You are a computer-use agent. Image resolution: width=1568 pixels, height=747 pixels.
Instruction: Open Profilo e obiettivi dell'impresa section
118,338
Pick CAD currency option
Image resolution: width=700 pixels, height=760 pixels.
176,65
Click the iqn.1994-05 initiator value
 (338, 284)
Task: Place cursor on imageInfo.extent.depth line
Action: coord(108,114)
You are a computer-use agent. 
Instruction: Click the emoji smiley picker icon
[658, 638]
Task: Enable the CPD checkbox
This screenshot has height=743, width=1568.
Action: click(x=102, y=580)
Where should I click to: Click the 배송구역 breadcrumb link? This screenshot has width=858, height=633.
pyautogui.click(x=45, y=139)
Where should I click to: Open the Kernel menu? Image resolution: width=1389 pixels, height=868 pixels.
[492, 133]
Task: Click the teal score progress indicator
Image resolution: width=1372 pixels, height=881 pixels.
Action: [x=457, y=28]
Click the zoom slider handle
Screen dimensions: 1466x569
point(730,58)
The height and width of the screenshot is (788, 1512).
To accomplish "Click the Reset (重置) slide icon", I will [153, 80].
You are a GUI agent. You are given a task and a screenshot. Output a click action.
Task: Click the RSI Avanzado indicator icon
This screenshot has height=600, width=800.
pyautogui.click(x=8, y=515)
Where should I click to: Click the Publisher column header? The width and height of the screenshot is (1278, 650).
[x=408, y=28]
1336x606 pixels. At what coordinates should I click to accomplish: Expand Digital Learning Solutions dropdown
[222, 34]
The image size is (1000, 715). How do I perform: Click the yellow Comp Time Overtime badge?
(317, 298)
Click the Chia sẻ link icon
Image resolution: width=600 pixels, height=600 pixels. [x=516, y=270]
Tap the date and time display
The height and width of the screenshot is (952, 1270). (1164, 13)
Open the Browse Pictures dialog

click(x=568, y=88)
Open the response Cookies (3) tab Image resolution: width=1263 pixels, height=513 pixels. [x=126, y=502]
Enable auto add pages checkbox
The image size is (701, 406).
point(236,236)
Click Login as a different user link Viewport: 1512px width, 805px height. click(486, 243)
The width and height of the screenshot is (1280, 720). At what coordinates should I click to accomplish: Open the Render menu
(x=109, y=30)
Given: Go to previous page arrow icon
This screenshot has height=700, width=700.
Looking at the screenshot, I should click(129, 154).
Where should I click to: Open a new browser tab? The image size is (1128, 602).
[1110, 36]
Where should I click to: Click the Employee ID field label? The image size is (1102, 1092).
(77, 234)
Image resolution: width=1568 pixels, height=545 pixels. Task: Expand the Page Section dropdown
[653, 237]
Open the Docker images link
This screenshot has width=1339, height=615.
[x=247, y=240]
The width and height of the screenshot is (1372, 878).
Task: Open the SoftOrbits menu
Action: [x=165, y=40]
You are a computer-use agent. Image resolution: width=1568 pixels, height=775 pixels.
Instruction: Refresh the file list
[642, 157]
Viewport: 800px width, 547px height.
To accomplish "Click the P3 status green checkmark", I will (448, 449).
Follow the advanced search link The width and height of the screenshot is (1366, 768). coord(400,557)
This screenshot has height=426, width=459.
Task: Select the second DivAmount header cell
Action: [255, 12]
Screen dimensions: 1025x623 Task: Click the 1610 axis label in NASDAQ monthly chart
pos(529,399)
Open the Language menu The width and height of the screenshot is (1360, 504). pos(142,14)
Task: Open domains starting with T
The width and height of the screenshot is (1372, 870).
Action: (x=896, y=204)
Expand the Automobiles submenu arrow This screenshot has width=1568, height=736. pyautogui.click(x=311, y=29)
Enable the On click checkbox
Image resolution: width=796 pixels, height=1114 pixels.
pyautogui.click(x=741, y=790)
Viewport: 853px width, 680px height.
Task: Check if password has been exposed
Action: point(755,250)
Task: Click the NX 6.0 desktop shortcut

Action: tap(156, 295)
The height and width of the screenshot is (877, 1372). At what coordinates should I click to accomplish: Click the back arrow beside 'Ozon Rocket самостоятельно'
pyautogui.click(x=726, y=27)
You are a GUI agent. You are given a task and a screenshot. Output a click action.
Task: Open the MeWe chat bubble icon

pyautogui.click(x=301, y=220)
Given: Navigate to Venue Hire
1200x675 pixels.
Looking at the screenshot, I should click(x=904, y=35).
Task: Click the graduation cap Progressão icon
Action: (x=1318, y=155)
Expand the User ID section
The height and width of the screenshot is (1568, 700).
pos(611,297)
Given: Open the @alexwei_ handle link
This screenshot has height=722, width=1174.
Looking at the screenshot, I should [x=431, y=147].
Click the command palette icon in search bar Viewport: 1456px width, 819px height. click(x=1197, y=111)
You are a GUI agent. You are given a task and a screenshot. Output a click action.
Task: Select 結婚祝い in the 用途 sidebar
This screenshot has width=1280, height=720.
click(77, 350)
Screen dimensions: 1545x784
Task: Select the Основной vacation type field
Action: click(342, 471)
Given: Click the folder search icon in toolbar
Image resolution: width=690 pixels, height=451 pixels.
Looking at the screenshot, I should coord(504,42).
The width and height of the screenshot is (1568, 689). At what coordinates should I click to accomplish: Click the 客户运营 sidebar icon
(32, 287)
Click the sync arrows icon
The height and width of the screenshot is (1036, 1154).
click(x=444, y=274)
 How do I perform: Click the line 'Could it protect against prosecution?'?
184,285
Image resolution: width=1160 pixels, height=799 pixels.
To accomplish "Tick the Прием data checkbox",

** What you will do **
Rewrite all the records with "Where should I click to:" switched to "Where do I click to:" wherever it appears, leaving everything else the same.

** Task output **
You are a computer-use agent. Image resolution: width=1568 pixels, height=747 pixels.
Instruction: Open Profilo e obiettivi dell'impresa section
118,338
Pick CAD currency option
Image resolution: width=700 pixels, height=760 pixels.
176,65
Click the iqn.1994-05 initiator value
 (338, 284)
Task: Place cursor on imageInfo.extent.depth line
Action: coord(108,114)
You are a computer-use agent. 
Instruction: Click the emoji smiley picker icon
[658, 638]
Task: Enable the CPD checkbox
This screenshot has height=743, width=1568.
Action: click(x=102, y=580)
Where do I click to: Click the 배송구역 breadcrumb link? This screenshot has width=858, height=633.
pyautogui.click(x=45, y=139)
Where do I click to: Open the Kernel menu? Image resolution: width=1389 pixels, height=868 pixels.
[492, 133]
Task: Click the teal score progress indicator
Image resolution: width=1372 pixels, height=881 pixels.
Action: [x=457, y=28]
Click the zoom slider handle
Screen dimensions: 1466x569
point(730,58)
The height and width of the screenshot is (788, 1512).
To accomplish "Click the Reset (重置) slide icon", I will [153, 80].
You are a GUI agent. You are given a task and a screenshot. Output a click action.
Task: Click the RSI Avanzado indicator icon
This screenshot has height=600, width=800.
pyautogui.click(x=8, y=515)
Where do I click to: Click the Publisher column header? The width and height of the screenshot is (1278, 650).
[x=408, y=28]
1336x606 pixels. At what coordinates should I click to accomplish: Expand Digital Learning Solutions dropdown
[222, 34]
The image size is (1000, 715). How do I perform: Click the yellow Comp Time Overtime badge?
(317, 298)
Click the Chia sẻ link icon
Image resolution: width=600 pixels, height=600 pixels. [x=516, y=270]
Tap the date and time display
The height and width of the screenshot is (952, 1270). (1164, 13)
Open the Browse Pictures dialog

click(x=568, y=88)
Open the response Cookies (3) tab Image resolution: width=1263 pixels, height=513 pixels. [x=126, y=502]
Enable auto add pages checkbox
The image size is (701, 406).
point(236,236)
Click Login as a different user link Viewport: 1512px width, 805px height. click(486, 243)
The width and height of the screenshot is (1280, 720). At what coordinates should I click to accomplish: Open the Render menu
(x=109, y=30)
Given: Go to previous page arrow icon
This screenshot has height=700, width=700.
Looking at the screenshot, I should click(129, 154).
Where do I click to: Open a new browser tab? The image size is (1128, 602).
[1110, 36]
Where do I click to: Click the Employee ID field label? The image size is (1102, 1092).
(77, 234)
Image resolution: width=1568 pixels, height=545 pixels. Task: Expand the Page Section dropdown
[653, 237]
Open the Docker images link
This screenshot has width=1339, height=615.
[x=247, y=240]
The width and height of the screenshot is (1372, 878).
Task: Open the SoftOrbits menu
Action: [x=165, y=40]
You are a computer-use agent. Image resolution: width=1568 pixels, height=775 pixels.
Instruction: Refresh the file list
[642, 157]
Viewport: 800px width, 547px height.
To accomplish "Click the P3 status green checkmark", I will (448, 449).
Follow the advanced search link The width and height of the screenshot is (1366, 768). coord(400,557)
This screenshot has height=426, width=459.
Task: Select the second DivAmount header cell
Action: [255, 12]
Screen dimensions: 1025x623 Task: Click the 1610 axis label in NASDAQ monthly chart
pos(529,399)
Open the Language menu The width and height of the screenshot is (1360, 504). pos(142,14)
Task: Open domains starting with T
The width and height of the screenshot is (1372, 870).
Action: (x=896, y=204)
Expand the Automobiles submenu arrow This screenshot has width=1568, height=736. pyautogui.click(x=311, y=29)
Enable the On click checkbox
Image resolution: width=796 pixels, height=1114 pixels.
pyautogui.click(x=741, y=790)
Viewport: 853px width, 680px height.
Task: Check if password has been exposed
Action: point(755,250)
Task: Click the NX 6.0 desktop shortcut

Action: tap(156, 295)
The height and width of the screenshot is (877, 1372). At what coordinates should I click to accomplish: Click the back arrow beside 'Ozon Rocket самостоятельно'
pyautogui.click(x=726, y=27)
You are a GUI agent. You are given a task and a screenshot. Output a click action.
Task: Open the MeWe chat bubble icon

pyautogui.click(x=301, y=220)
Given: Navigate to Venue Hire
1200x675 pixels.
Looking at the screenshot, I should click(x=904, y=35).
Task: Click the graduation cap Progressão icon
Action: (x=1318, y=155)
Expand the User ID section
The height and width of the screenshot is (1568, 700).
pos(611,297)
Given: Open the @alexwei_ handle link
This screenshot has height=722, width=1174.
Looking at the screenshot, I should [x=431, y=147].
Click the command palette icon in search bar Viewport: 1456px width, 819px height. click(x=1197, y=111)
You are a GUI agent. You are given a task and a screenshot. Output a click action.
Task: Select 結婚祝い in the 用途 sidebar
This screenshot has width=1280, height=720.
click(77, 350)
Screen dimensions: 1545x784
Task: Select the Основной vacation type field
Action: click(342, 471)
Given: Click the folder search icon in toolbar
Image resolution: width=690 pixels, height=451 pixels.
Looking at the screenshot, I should coord(504,42).
The width and height of the screenshot is (1568, 689). At what coordinates should I click to accomplish: Click the 客户运营 sidebar icon
(32, 287)
Click the sync arrows icon
The height and width of the screenshot is (1036, 1154).
click(x=444, y=274)
 How do I perform: Click the line 'Could it protect against prosecution?'?
184,285
Image resolution: width=1160 pixels, height=799 pixels.
To accomplish "Tick the Прием data checkbox",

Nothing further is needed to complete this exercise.